Spojrzała się na Chejrona i założyła czarne glany na stół.
-Nie przeszkadzajcie sobie. Poczekam. Pani Artemida, Lastryjgonowie i minotaury przy mojej sosnie też. – powiedziała z sarkazmem.
Wzrok przeniosła na mnie.
-Heja, wodoroście. – powitała miło (jak na nią).
-Cześć. – odpowiedziałem.
-Wszyscy na Wzgórze Herosów. Narada przeniesiona.
Wyszliśmy z domu Dionizosa.
Nacisnąłem przycisk na zegarku, biegnąc.
Po chwili na ręce miałem tarczę od mojego brata – Tysona. Sięgnąłem po Orkana, odetkałem go i pobiegłem za resztą.
Gdy już dotarłem, dołączyła do mnie Thalia z tarczą (Eh… głowa Meduzy…) i Annabeth.
Gdzieś po mojej lewej zmaterializowała się Artemida w ciele 12-latki z tuzinem łowczyń.
Wygramy, o co tyle krzyku? – stwierdził Mroczny w mojej głowie, który właśnie śmignął i przewrócił jednego Kanadyjczyka.
Uśmiechnąłem się.
Dziwiło mnie to, że nigdzie nie było Sarafine.
Uniosłem miesz i ciąłem kiedy Lastryjgon naszedł Thalię od tyłu. Potwór znikł.
-Dzięki. – powiedziała i zcieła łeb minotaurowi.
Ten zaczął jak głupi biegać w kółko jak pies za ogonem i wleciał w jakieś drzewo kilka metrów od nas.
Nagle w tłumie zobaczyłem Sarę.
Szła obojętnie jakby potwory bały się do niej podejść. Jednak nagle z nikąd pojawił się piekielny ogar. Nagle wszyscy usłyszeliśmy dobrze znane nam głosy trzech najważniejszych bogów.
Zeusa, Posejdona i Hadesa.
„Zginiesz. Nie powinnaś istnieć.”
Poczułem mokrość w butach i spodniach. Nie popełniłem błędu Deana z domku Aresa, który powiedział to innym.
-Nie zlałem się! – wrzeszczał.
Jednak ja spojrzałem w dół i poczułem przypływającą siłę. Słona woda.

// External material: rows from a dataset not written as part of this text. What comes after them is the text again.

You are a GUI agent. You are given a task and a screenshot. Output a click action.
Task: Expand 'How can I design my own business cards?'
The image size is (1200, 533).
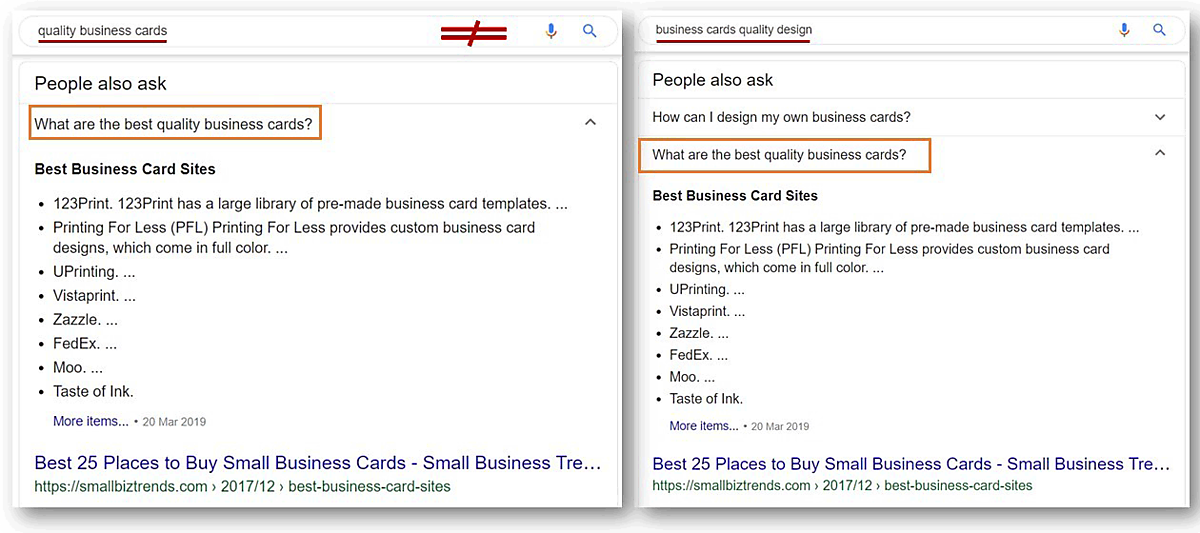tap(1160, 117)
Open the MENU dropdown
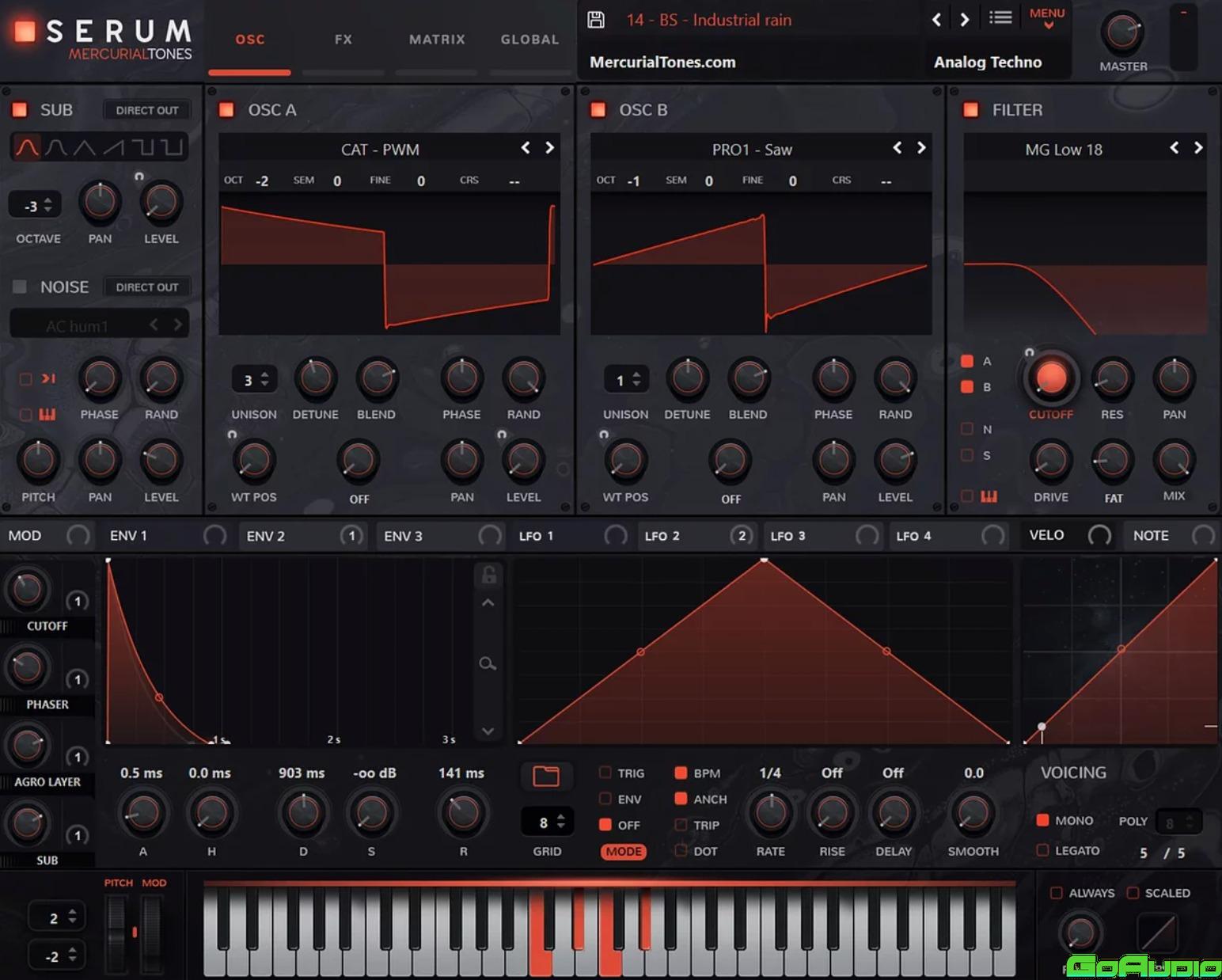The width and height of the screenshot is (1222, 980). point(1046,18)
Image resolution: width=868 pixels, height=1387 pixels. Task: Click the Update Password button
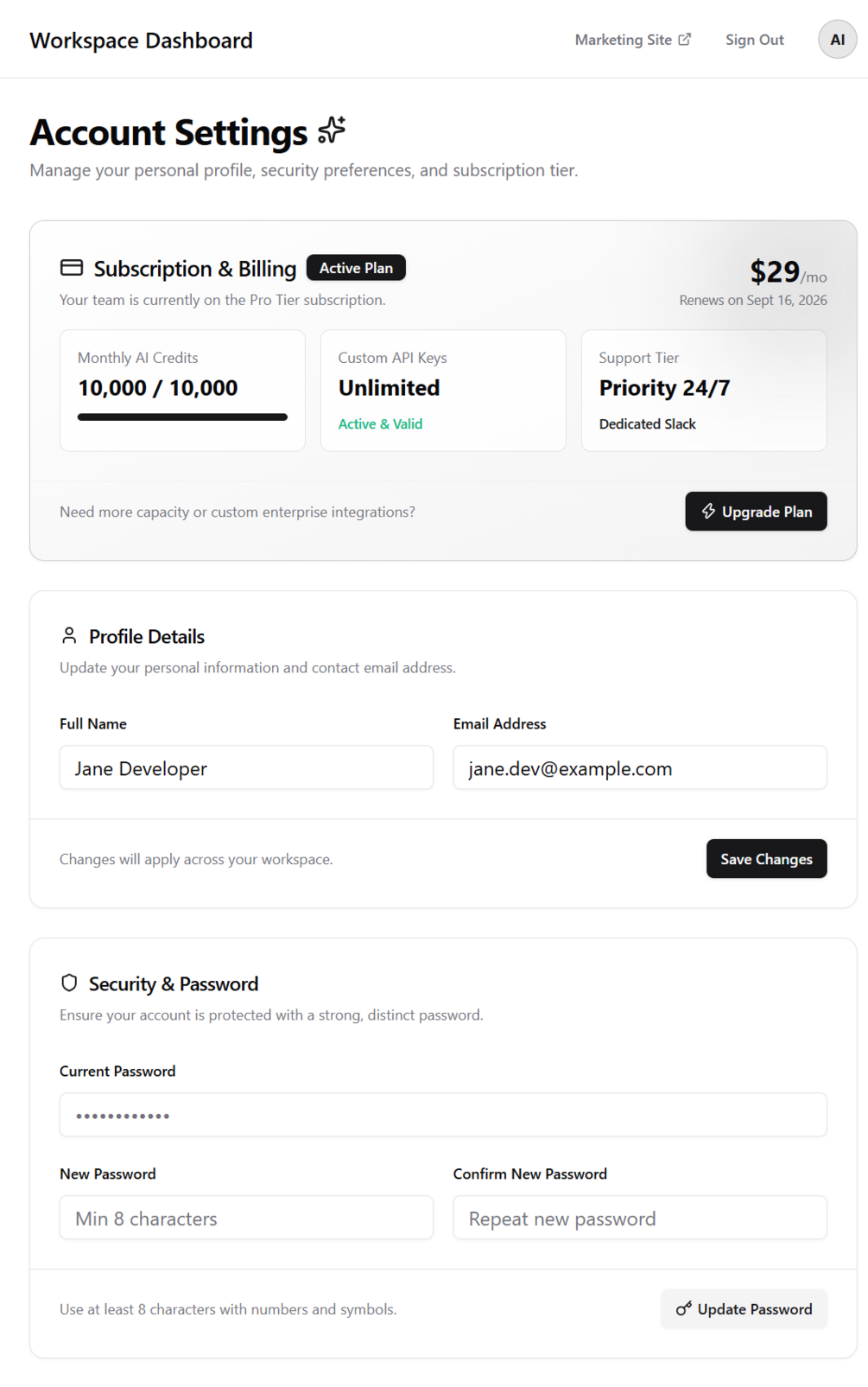tap(744, 1308)
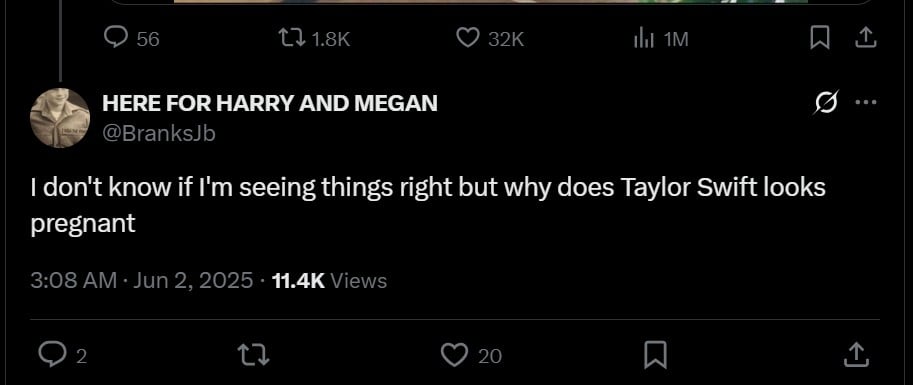Share the BranksJb tweet
The width and height of the screenshot is (913, 385).
tap(857, 355)
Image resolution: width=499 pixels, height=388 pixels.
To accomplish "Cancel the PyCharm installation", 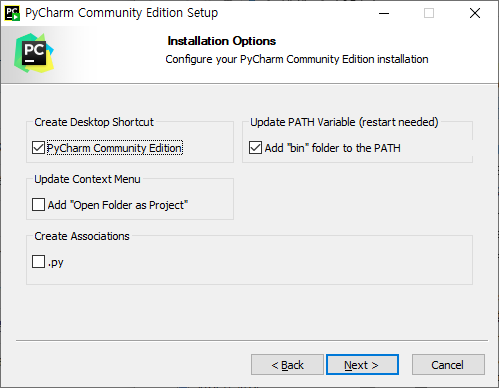I will coord(448,365).
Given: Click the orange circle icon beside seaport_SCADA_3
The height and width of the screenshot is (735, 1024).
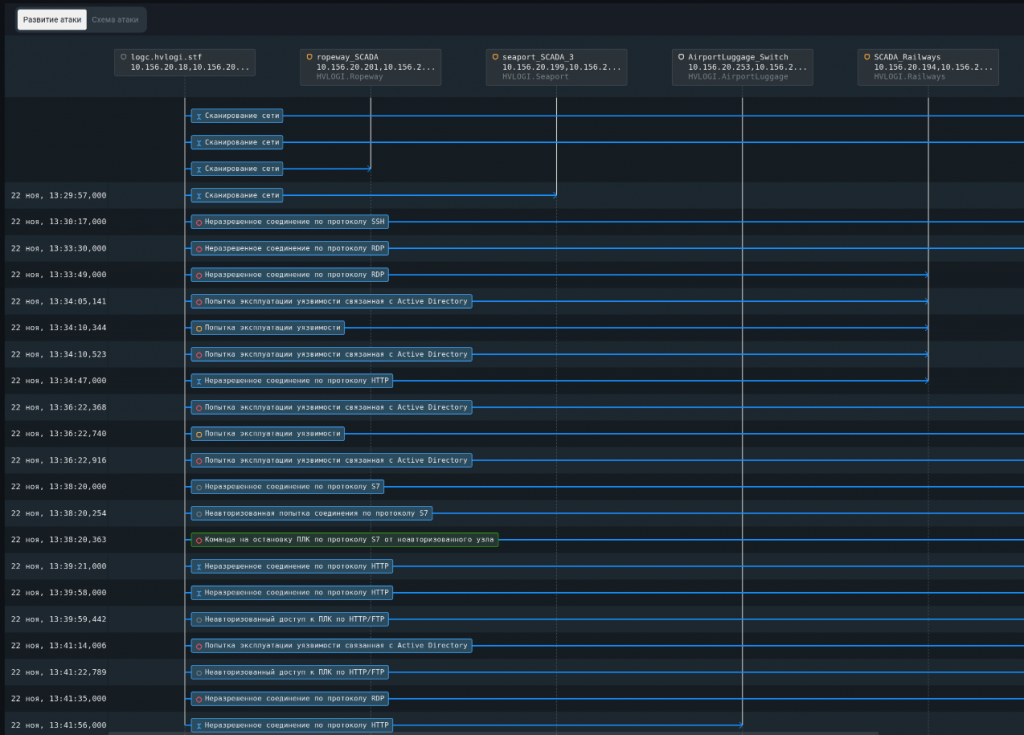Looking at the screenshot, I should click(x=495, y=58).
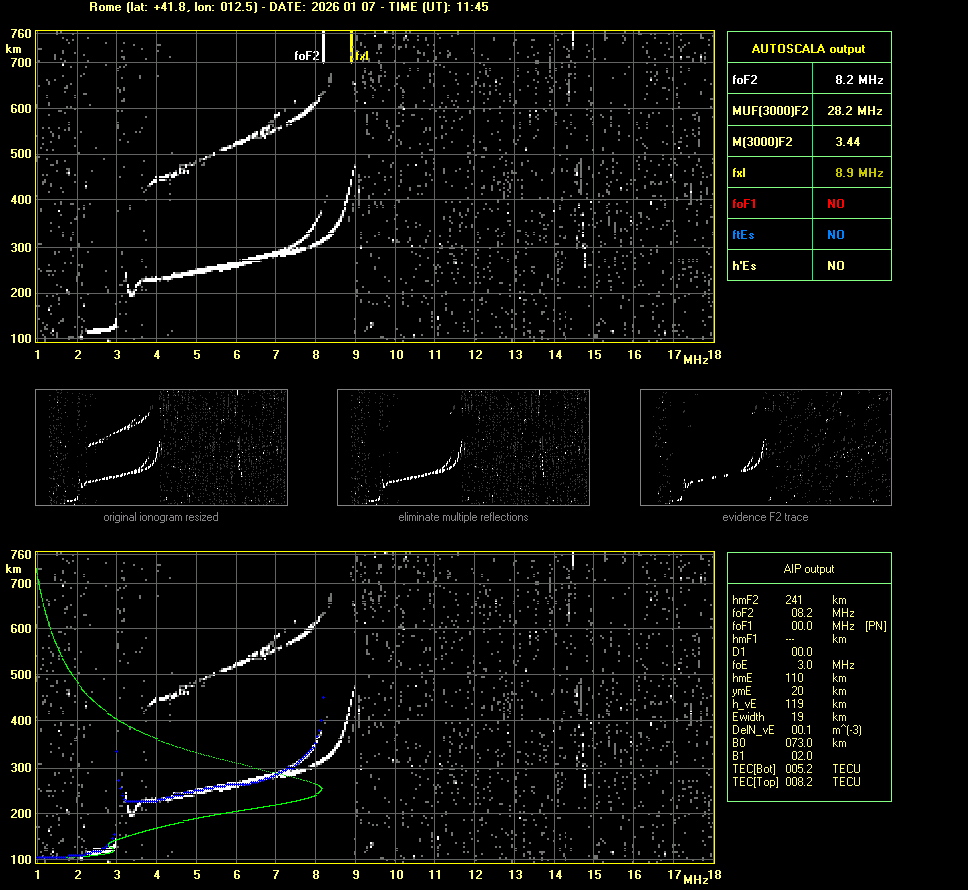This screenshot has width=968, height=890.
Task: Click the yellow fxI 8.9 MHz row
Action: pos(808,173)
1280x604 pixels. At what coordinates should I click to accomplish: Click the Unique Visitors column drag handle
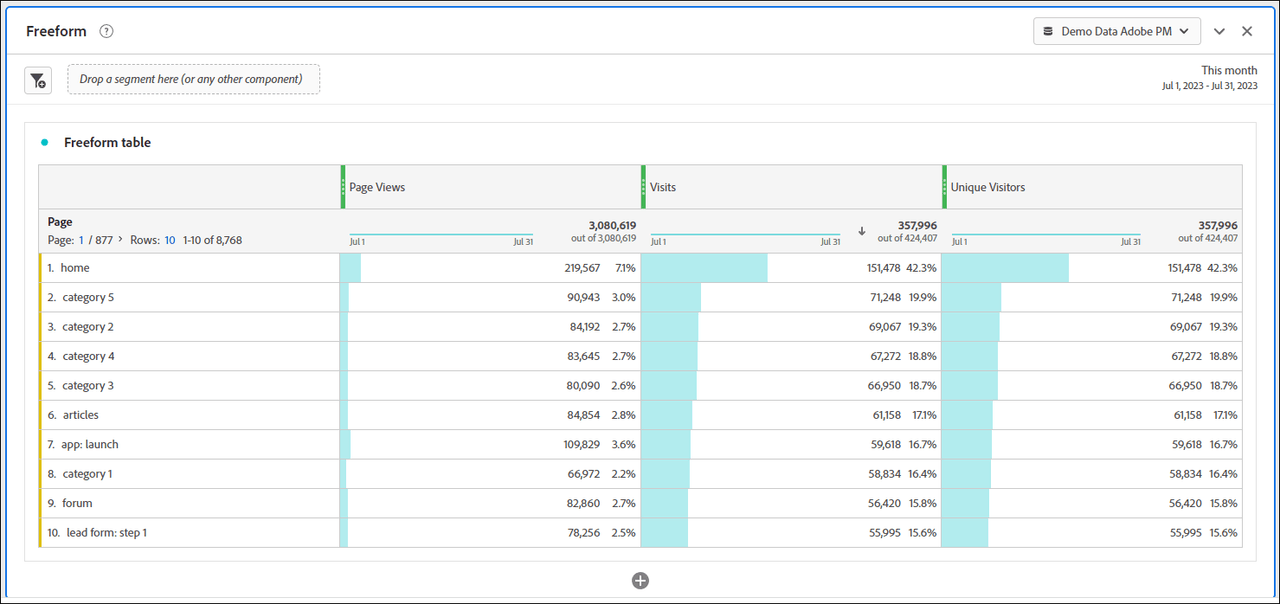(x=944, y=187)
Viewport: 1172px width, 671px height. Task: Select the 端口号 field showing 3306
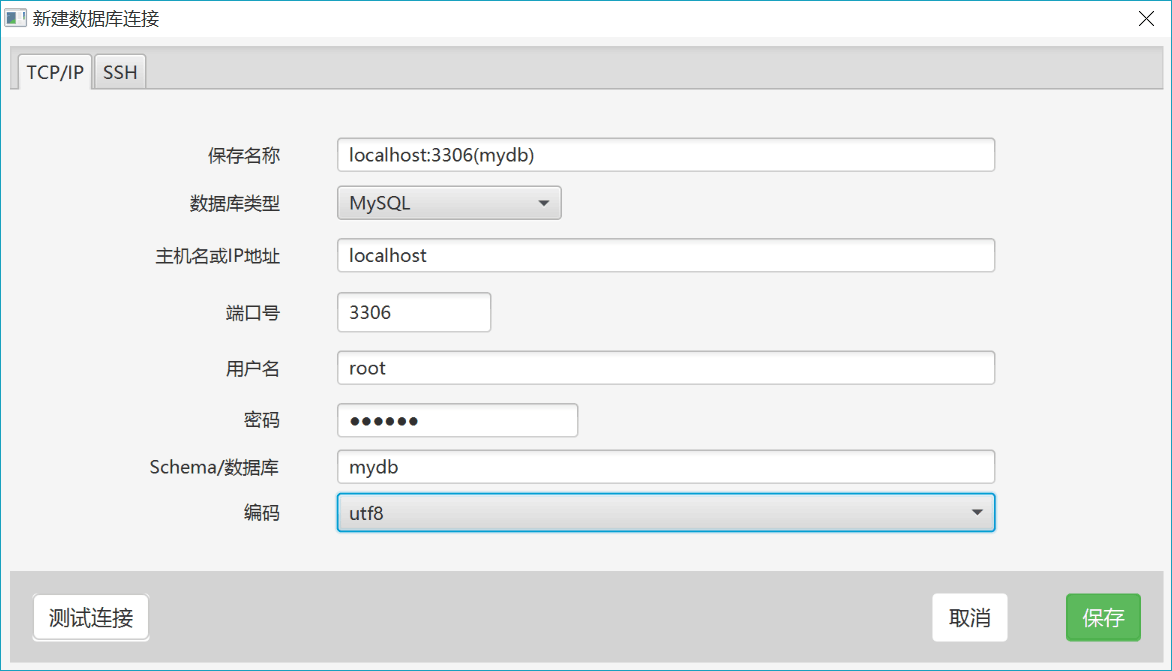(x=414, y=312)
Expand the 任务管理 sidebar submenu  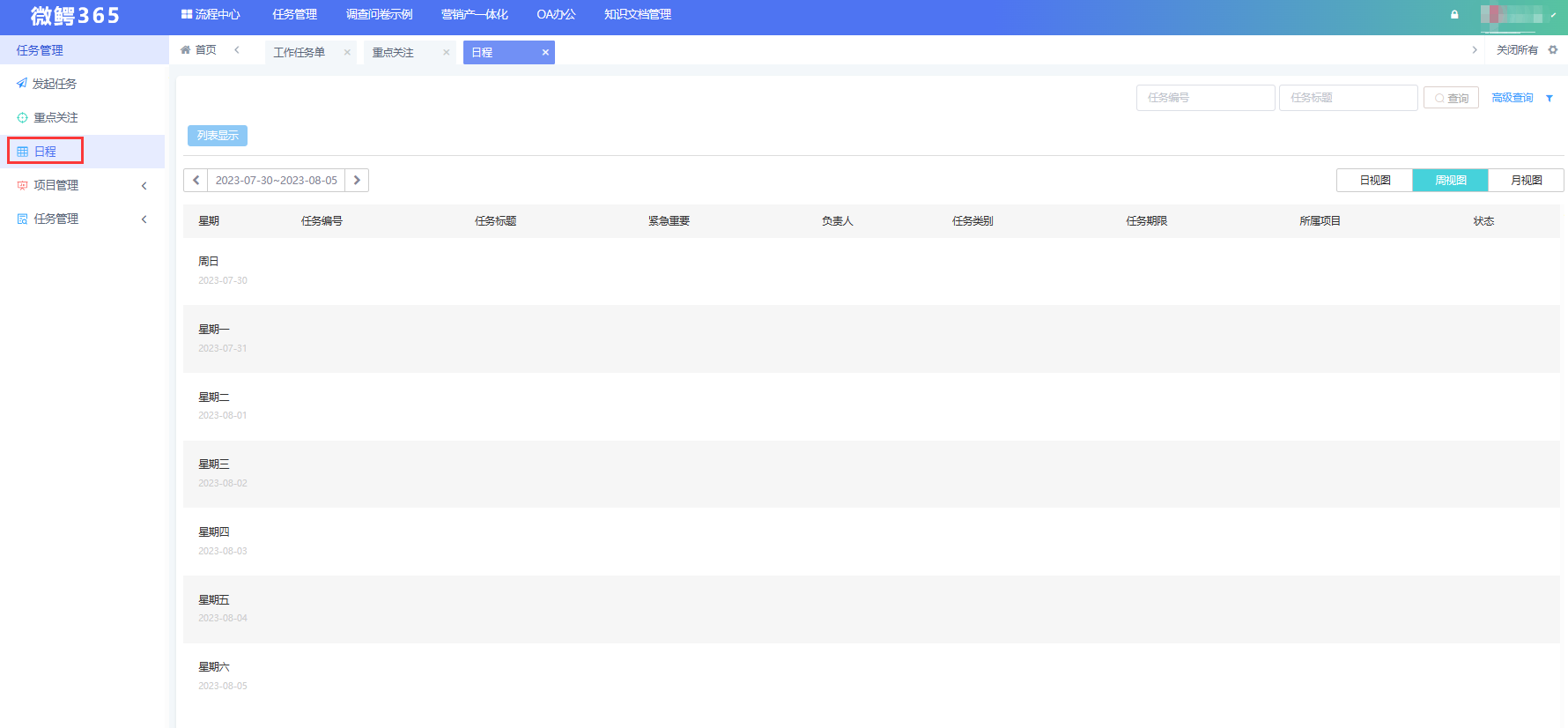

Zatrzęsło nami i w miejsce obok Sarafine walnął piorun.
Thalia zacisneła pięści.
-To ty? – spytałem ją.
Pokiwała przecząco głową.
-A to ty? – pokazała brodą na morską wodę sięgającą jej już do kolan.
Zaprzeczyłem.
Zwróciliśmy spojrzenia na Sarę.
Ogar rzucił się na nią. Wielka morska fala poszła w jego ślady, a błyskawica, największa i najgrubsza jaką kiedykolwiek widziałem, zbliżała się ku dziewczynie.
CDN
Ludzie, dziwaczne. Ale świetne! 😀
ZAKOŃCZENIE ŚWIETNE, ALE *** MNIE TRAFIA, JAK WIDZĘ GŁUPIE BŁĘDY!!!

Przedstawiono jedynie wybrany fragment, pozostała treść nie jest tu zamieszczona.